Big O notation, Complexity

Question 1

Given that someWork() is dependent on i, and i is, on average, roughly n/2 over all the outer loop iterations, the time complexity is therefore O(n²).

That's because the outer loop depends on n and someWork() (an "inner loop" of some description) also depends on n.

The reasoning behind someWork() being O(n) is as follows.

Let's say n is 8. That means i takes the values {0, 2, 4, 6}, an average of 12 / 4 == 3.

Now let's say n is 16. That means i takes the values {0, 2, 4, 6, 8, 10, 12, 14}, an average of 56 / 8 == 7.

Now let's say n is 32. That means i takes the values {0, 2, 4, ..., 28, 30}, an average of 240 / 16 == 15.

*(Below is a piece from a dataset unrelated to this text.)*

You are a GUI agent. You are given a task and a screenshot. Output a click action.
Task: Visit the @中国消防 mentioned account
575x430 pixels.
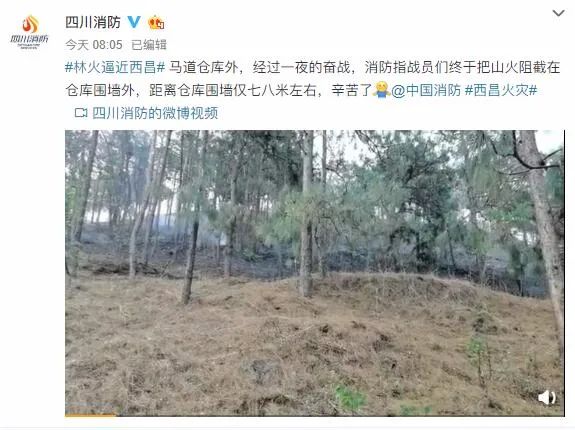(426, 90)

If you continue, you will find that the number of operations performed by someWork() is always n / 2 - 1 hence O(n).

That, in combination with the loop itself being O(n), gives you the O(n²) complexity.

Question 2

It really depends upon the complexity of someWork(). If someWork() has a loop (or nested loops) inside, the complexity will automatically go from O(n) to O(n^2) or more. If someWork has no loops, this code has O(n) complexity. BTW, I have a hard time trying to understand that last line. Is it part of the loop? Is it assigning anything to i (a typo I mean)?

Question 3

To simplify the question a bit, suppose the last line is replaced with i <--- i + 1 so that you aren't skipping values of i. Now, how much work is done? The total is,

O(1) + O(2) + O(3) + O(4) + ... + O(n-1) + O(n) = O(1 + 2 + ... + n) = O(n(n+1)/2) = O(n^2).

Now, in your problem, we are leaving out all the even values of i, which is the same as deleting half of the terms. It shouldn't be too hard to see that this should add up to something that is roughly 1/2 as many operations, so we get O(n^2/2) = O(n^2).